Thread Subject: Words Segmentation

Subject: Words Segmentation

From: Andrew Wayne

Date: 15 Apr, 2008 07:50:03

Message: 1 of 11

Hello guys......
I want to Extract words fro a text line,
then what is the best method using MATLAB???

All replies Are Appreciated...................

Subject: Words Segmentation

From: Pekka

Date: 15 Apr, 2008 12:22:02

Message: 2 of 11

"Andrew Wayne" <ics2008_contact@yahoo.com> wrote in message
<fu1mnb$lld$1@fred.mathworks.com>...
> Hello guys......
> I want to Extract words fro a text line,
> then what is the best method using MATLAB???
>
> All replies Are Appreciated...................

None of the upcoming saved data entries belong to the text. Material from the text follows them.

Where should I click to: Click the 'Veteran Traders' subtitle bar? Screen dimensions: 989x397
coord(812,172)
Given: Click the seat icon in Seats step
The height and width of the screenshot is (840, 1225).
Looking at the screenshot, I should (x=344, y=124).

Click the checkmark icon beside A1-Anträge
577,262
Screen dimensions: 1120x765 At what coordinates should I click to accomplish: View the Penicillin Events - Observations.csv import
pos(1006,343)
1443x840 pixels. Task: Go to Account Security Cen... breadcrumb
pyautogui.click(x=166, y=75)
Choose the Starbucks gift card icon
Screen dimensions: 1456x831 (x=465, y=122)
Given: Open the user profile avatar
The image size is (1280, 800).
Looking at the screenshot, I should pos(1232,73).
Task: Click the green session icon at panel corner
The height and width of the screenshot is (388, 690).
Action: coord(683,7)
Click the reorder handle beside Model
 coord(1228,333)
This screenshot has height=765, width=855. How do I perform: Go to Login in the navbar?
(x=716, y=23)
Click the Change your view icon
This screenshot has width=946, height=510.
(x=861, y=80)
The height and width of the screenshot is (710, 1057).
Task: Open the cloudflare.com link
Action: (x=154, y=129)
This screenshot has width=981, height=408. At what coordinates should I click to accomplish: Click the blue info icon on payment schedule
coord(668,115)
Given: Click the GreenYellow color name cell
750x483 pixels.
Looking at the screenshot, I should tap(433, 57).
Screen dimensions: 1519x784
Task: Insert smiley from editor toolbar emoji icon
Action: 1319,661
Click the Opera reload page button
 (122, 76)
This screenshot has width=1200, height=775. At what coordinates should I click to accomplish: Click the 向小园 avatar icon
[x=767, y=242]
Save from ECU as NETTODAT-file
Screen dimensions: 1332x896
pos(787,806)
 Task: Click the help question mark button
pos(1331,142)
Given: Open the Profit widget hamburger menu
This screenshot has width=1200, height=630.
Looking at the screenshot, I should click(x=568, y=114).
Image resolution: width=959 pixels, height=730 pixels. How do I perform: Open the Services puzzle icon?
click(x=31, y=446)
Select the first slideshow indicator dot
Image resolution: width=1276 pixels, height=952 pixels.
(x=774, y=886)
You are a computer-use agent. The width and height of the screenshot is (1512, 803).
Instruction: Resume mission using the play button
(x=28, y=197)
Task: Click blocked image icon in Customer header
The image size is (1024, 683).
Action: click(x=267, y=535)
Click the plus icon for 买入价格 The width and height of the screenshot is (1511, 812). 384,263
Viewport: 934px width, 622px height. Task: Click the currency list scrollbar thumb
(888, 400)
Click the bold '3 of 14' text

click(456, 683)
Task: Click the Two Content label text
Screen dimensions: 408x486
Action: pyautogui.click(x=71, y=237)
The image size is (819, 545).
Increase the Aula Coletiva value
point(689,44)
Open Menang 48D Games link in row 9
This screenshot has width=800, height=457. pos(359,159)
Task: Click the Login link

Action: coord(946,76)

Many ways. For example assuming only spaces, this one is
reasonably short to type
str = 'word1 word2 word3';
words = regexp(str,' ','split')

Subject: Words Segmentation

From: Abel Brown

Date: 15 Apr, 2008 13:40:06

Message: 3 of 11

"Pekka " <pekka.nospam.kumpulainen@tut.please.fi> wrote in
message <fu26l9$d0p$1@fred.mathworks.com>...
> "Andrew Wayne" <ics2008_contact@yahoo.com> wrote in message
> <fu1mnb$lld$1@fred.mathworks.com>...
> > Hello guys......
> > I want to Extract words fro a text line,
> > then what is the best method using MATLAB???
> >
> > All replies Are Appreciated...................
>
> Many ways. For example assuming only spaces, this one is
> reasonably short to type
> str = 'word1 word2 word3';
> words = regexp(str,' ','split')
>
NOOOOO!!!! this is very slow!!!!

check out "split" or "split2" on the MATLAB file exchange.
The implementation in split2 uses textscan which is much
much faster than "strtok" or matlab regexp's.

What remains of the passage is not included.